Requirement:
Rename "Click" to "Press" in the records, starting with the first line of the records and going on through the line with "This screenshot has height=227, width=481.", and leave everything else unchanged. Give back only those lines, without the pictures.

━━━━━━━━━━━━━━━━━━━━━━━━━━━━━━

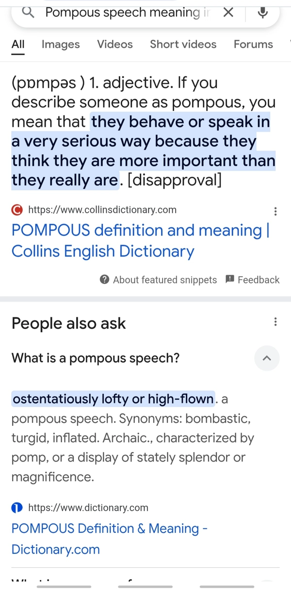Switch to the Videos tab
Image resolution: width=291 pixels, height=592 pixels.
coord(114,45)
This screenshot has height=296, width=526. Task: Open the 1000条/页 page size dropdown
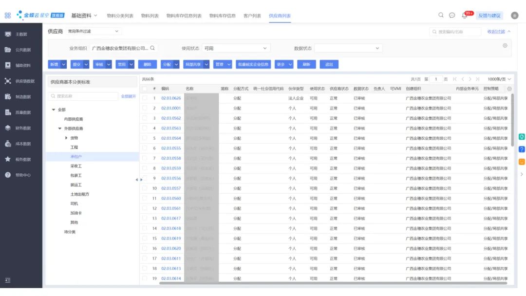[x=499, y=79]

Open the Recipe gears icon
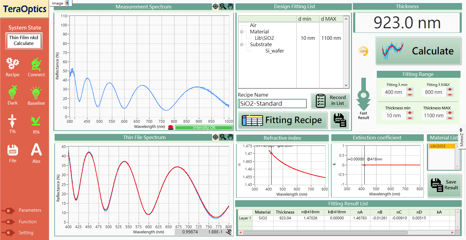tap(12, 63)
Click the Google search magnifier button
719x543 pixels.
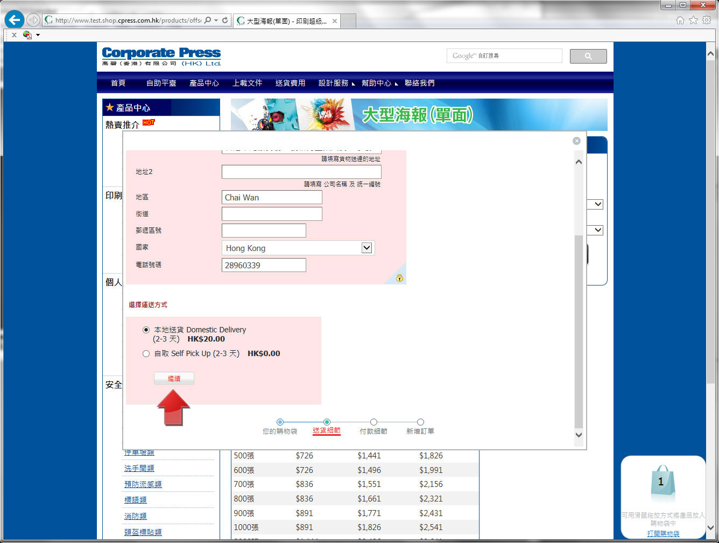[x=588, y=56]
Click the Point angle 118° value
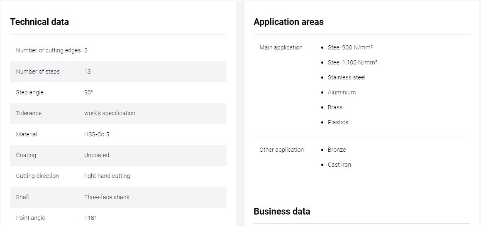This screenshot has height=227, width=481. 90,218

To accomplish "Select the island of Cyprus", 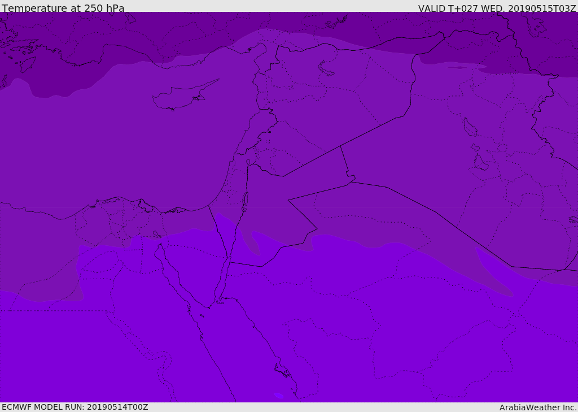I will coord(179,98).
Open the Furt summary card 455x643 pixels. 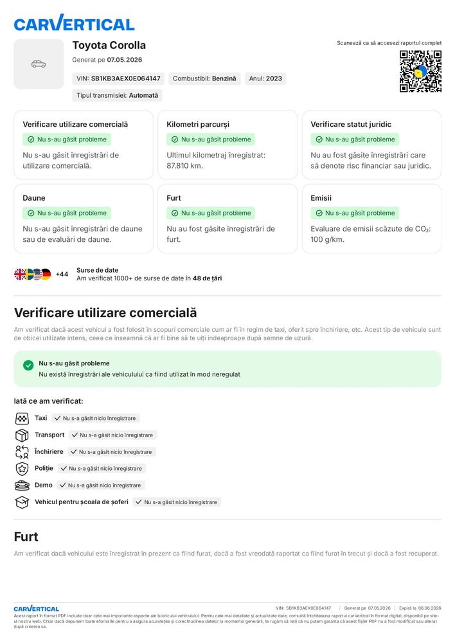228,219
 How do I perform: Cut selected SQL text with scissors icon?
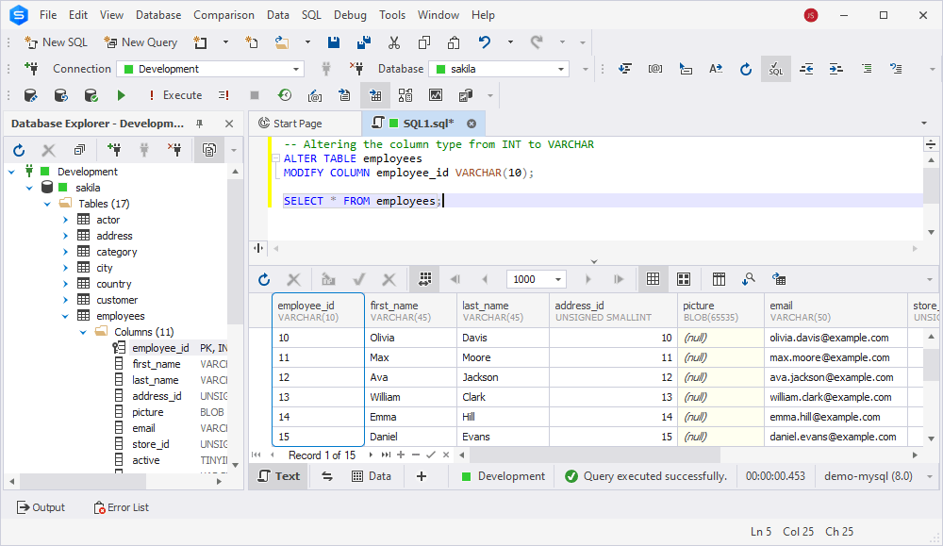pyautogui.click(x=393, y=41)
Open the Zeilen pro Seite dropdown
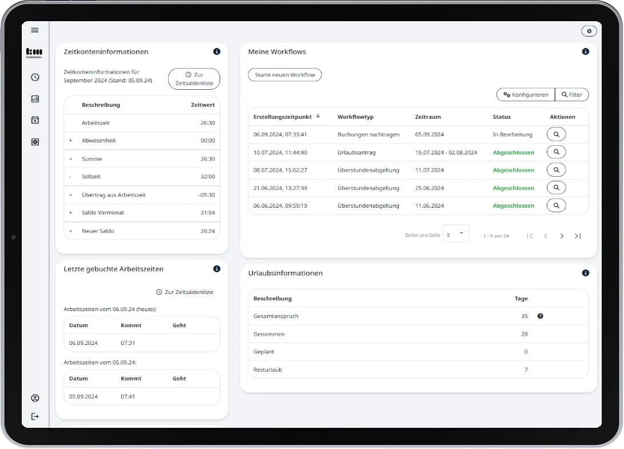This screenshot has height=449, width=624. [456, 234]
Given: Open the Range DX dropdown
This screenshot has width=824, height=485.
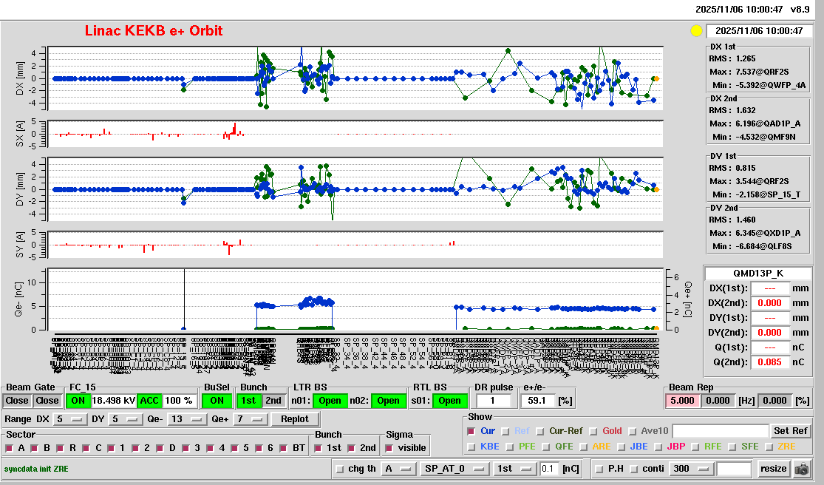Looking at the screenshot, I should (x=69, y=419).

━━━━━━━━━━━━━━━━━━━━━━━━━━━━━━

Output for this task:
Switch to the Videos tab
Image resolution: width=291 pixels, height=592 pixels.
coord(114,45)
This screenshot has height=296, width=526. Task: Open the 1000条/页 page size dropdown
[x=499, y=79]

Open the Recipe gears icon
tap(12, 63)
Press the Google search magnifier button
719x543 pixels.
[x=588, y=56]
Press the Point angle 118° value
This screenshot has height=227, width=481. 90,218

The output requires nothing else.